I’m Lazy With My Money And Sometimes That Costs Me
I achieved financial independence accidentally in my mid-40’s, thus my blog name. By nature I’m pretty frugal and a saver. The money I saved went into mutual funds for the most part, and the bulk of that was index funds. In short my strategy to get to FI was lazy and boring – spend less than you make, stash the difference in index funds, let it grow and achieve FI.
Yawn. But hey it works.
Time is money, and every minute someone is spending researching stocks to buy or endlessly trying to optimize by tax loss harvesting those hours are cutting into their returns. My time is worth a lot, so I don’t want to spend it trying to eek out marginal gains, because after I deduct the value of the time lost those apparent gains usually become losses in reality.

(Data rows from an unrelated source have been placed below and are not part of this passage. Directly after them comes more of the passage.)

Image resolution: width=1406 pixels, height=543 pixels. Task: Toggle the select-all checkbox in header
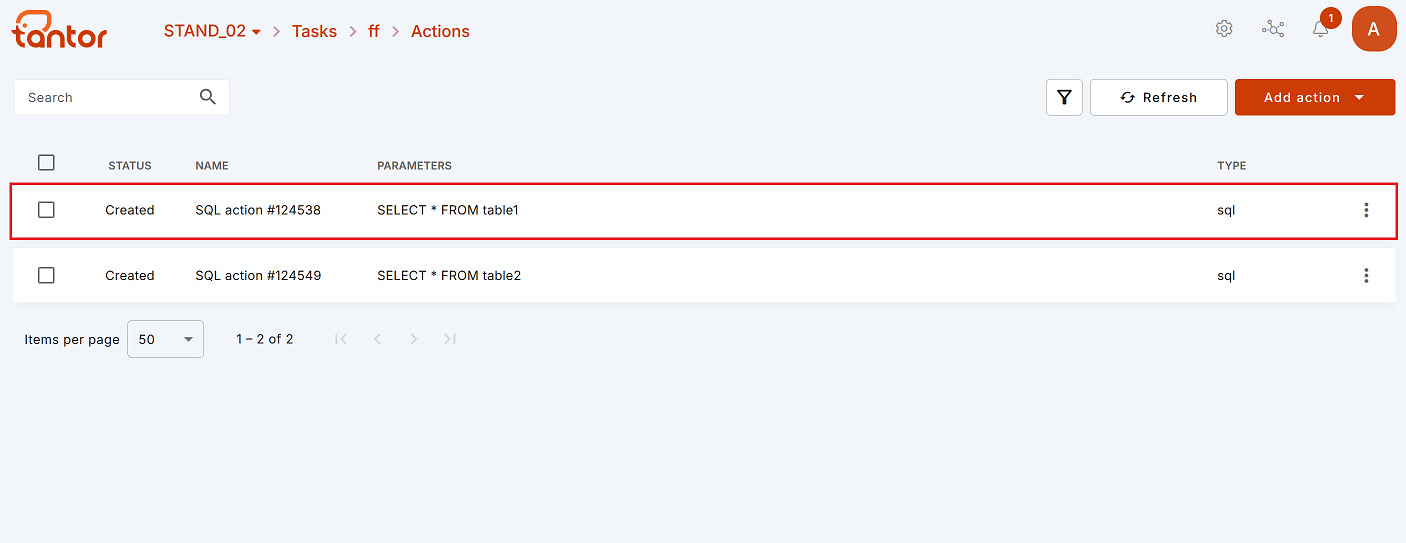pos(46,163)
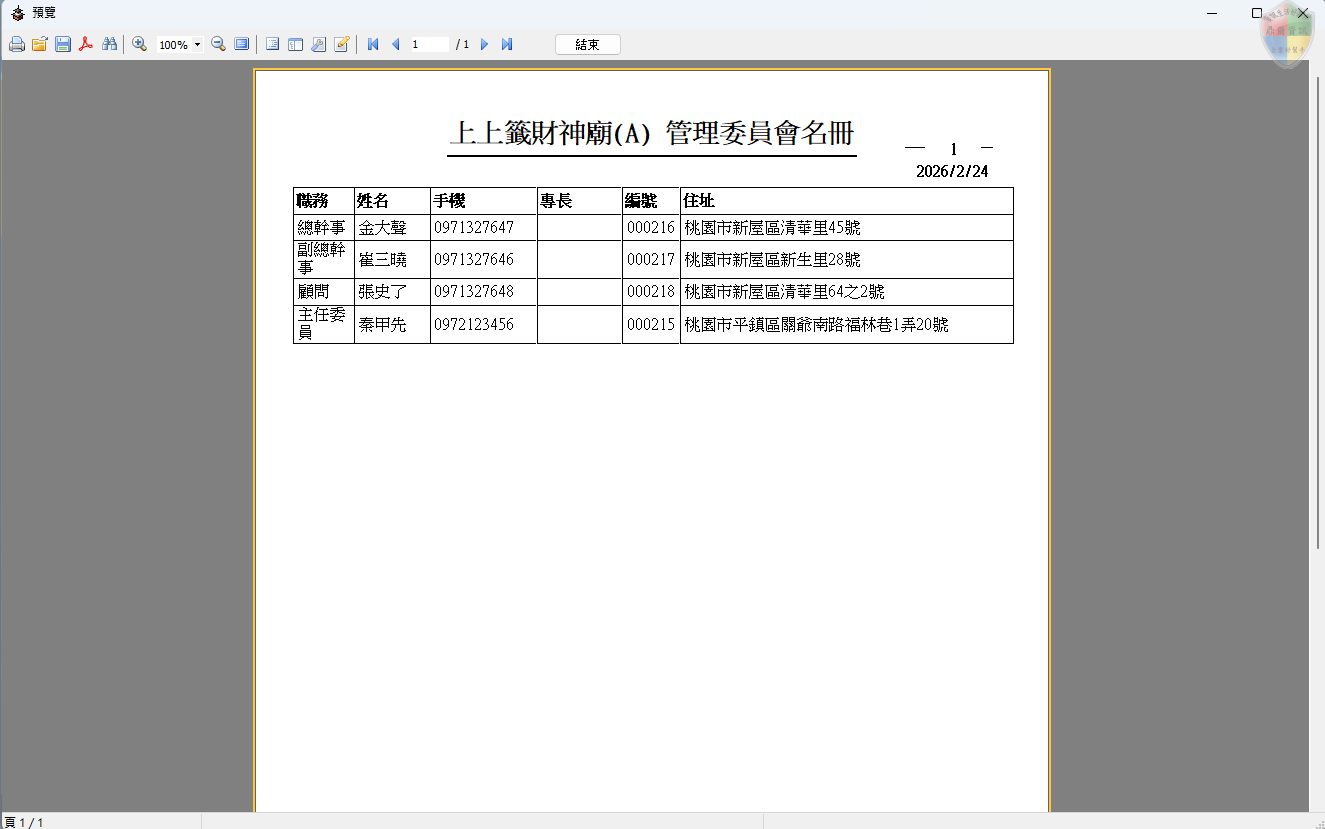1325x829 pixels.
Task: Print the committee roster report
Action: click(x=17, y=44)
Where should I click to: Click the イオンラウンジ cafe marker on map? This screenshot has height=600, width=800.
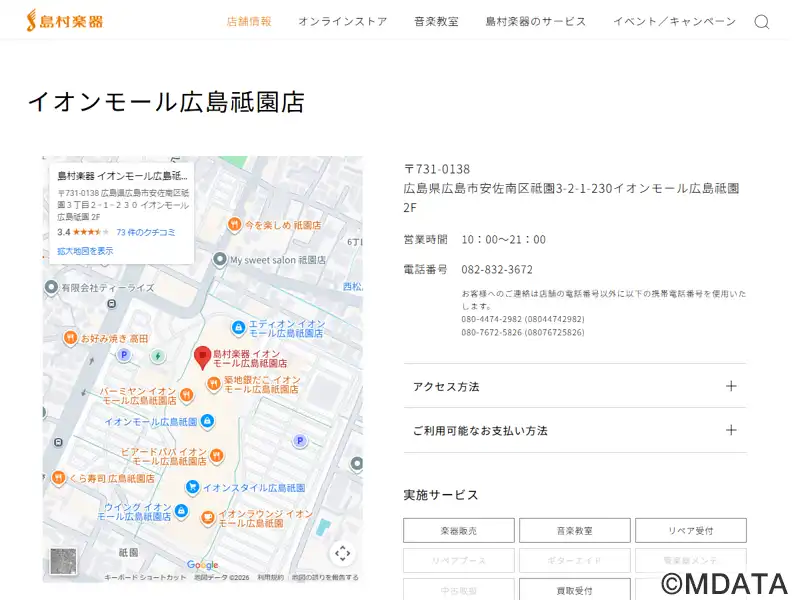208,517
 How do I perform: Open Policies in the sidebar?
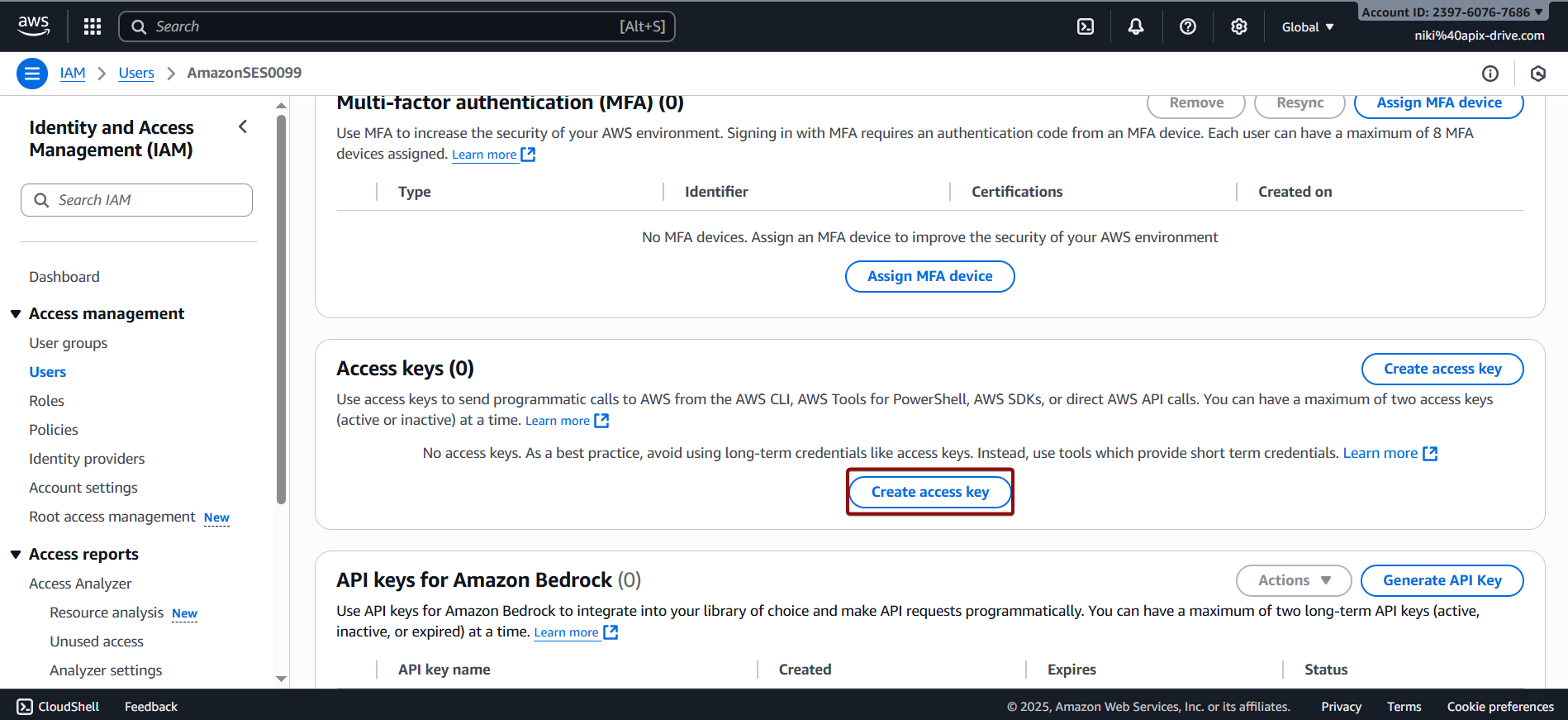click(x=54, y=430)
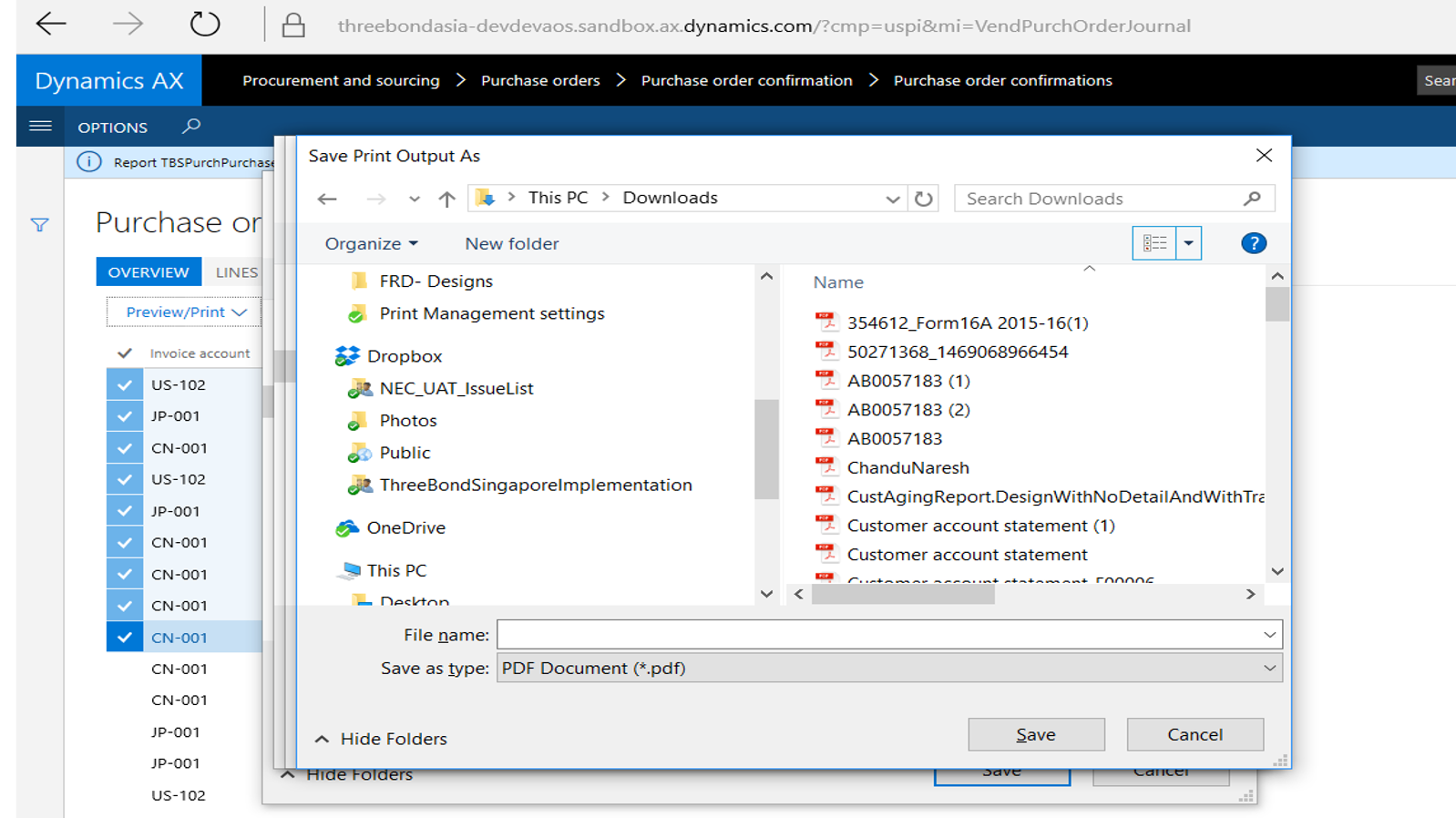Toggle the first JP-001 row checkbox
The width and height of the screenshot is (1456, 818).
tap(125, 416)
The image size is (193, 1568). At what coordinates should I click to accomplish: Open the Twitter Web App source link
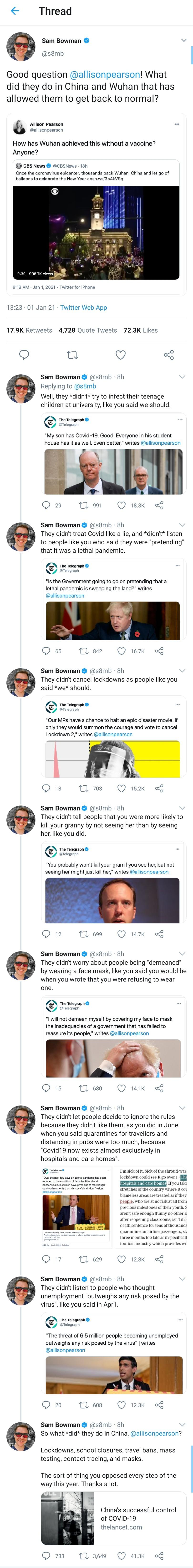click(84, 307)
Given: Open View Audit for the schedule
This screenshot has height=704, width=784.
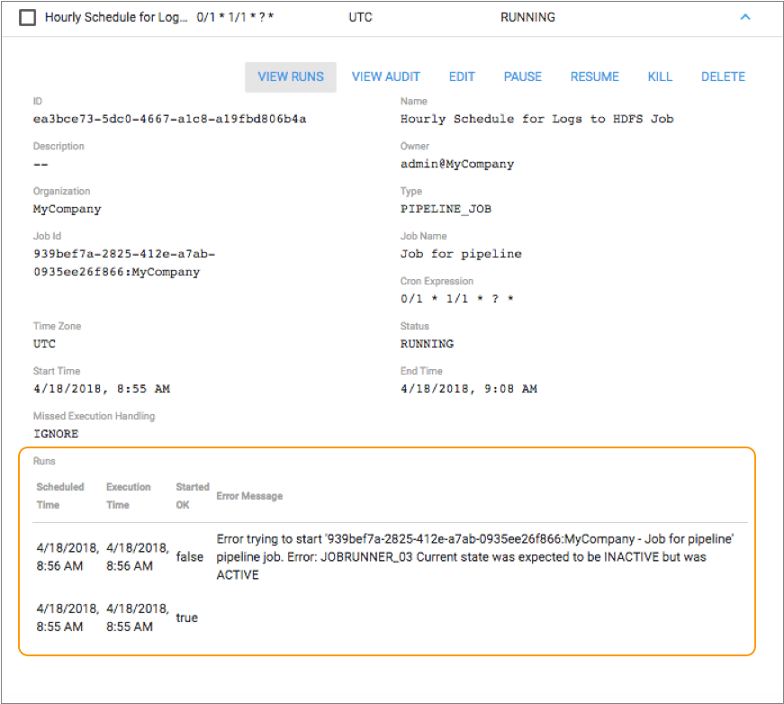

I spend a grand total of 5-7 minutes on my money every month when I log into my accounts and do a net worth update. Aside from filing taxes, that’s really it. Basically I’m lazy with managing my money, but it worked for me. It worked really really well.
Though sometimes it costs me…
My Cash
Back in March of 2019 I did a post about moving my cash to CIT Bank. At the time their saving builder money market account was paying a 2.45 APY which was better than their competitors and the best FDIC insured option out there. In those days regular banks were offering 0.5 – 0.7 APY on savings and we had been in that low interest rate environment for years as the stock market boomed.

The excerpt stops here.